» **Data records**:
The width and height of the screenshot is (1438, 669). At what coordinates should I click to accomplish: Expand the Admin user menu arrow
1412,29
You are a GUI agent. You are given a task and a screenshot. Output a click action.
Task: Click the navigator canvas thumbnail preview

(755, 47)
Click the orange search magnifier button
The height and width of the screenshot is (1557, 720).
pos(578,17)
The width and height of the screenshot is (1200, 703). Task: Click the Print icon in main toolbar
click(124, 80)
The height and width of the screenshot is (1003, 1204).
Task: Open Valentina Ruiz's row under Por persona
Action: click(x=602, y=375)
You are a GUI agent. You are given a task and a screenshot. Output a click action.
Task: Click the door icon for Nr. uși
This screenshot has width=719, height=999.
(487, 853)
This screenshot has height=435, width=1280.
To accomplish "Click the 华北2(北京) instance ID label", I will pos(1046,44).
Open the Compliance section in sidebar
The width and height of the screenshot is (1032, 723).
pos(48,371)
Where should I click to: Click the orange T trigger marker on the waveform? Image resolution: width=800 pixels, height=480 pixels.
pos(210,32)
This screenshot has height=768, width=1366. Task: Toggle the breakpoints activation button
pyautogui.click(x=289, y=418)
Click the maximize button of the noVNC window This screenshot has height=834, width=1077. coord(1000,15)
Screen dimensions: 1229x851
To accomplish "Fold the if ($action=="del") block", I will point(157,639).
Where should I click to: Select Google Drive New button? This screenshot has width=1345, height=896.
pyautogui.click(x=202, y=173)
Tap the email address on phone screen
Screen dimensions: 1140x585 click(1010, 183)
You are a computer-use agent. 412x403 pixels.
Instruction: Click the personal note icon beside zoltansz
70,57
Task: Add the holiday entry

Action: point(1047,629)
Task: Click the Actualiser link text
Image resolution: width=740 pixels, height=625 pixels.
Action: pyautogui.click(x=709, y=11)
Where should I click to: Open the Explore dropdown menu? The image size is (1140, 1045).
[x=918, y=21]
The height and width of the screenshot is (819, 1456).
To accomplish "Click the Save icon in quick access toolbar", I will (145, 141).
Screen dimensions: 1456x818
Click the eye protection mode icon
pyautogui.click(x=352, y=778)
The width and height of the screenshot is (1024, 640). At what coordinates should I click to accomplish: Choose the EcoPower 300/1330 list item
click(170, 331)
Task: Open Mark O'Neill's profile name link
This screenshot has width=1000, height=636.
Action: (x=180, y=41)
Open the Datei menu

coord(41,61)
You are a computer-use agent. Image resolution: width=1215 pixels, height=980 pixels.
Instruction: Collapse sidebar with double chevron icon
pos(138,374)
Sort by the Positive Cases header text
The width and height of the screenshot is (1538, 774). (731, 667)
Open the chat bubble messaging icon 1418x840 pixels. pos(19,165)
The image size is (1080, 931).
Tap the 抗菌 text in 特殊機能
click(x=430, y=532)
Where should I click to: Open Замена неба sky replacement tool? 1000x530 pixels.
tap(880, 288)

» **Exercise description**: Rewrite the records starting with the line containing "The image size is (1080, 931)." and going on through the end of the records, requests included, with -98 added to every coordinate in the answers.

» **Written answer**:
The image size is (1080, 931).
Tap the 抗菌 text in 特殊機能
click(x=332, y=434)
Where should I click to: Open Замена неба sky replacement tool? 1000x530 pixels.
tap(782, 190)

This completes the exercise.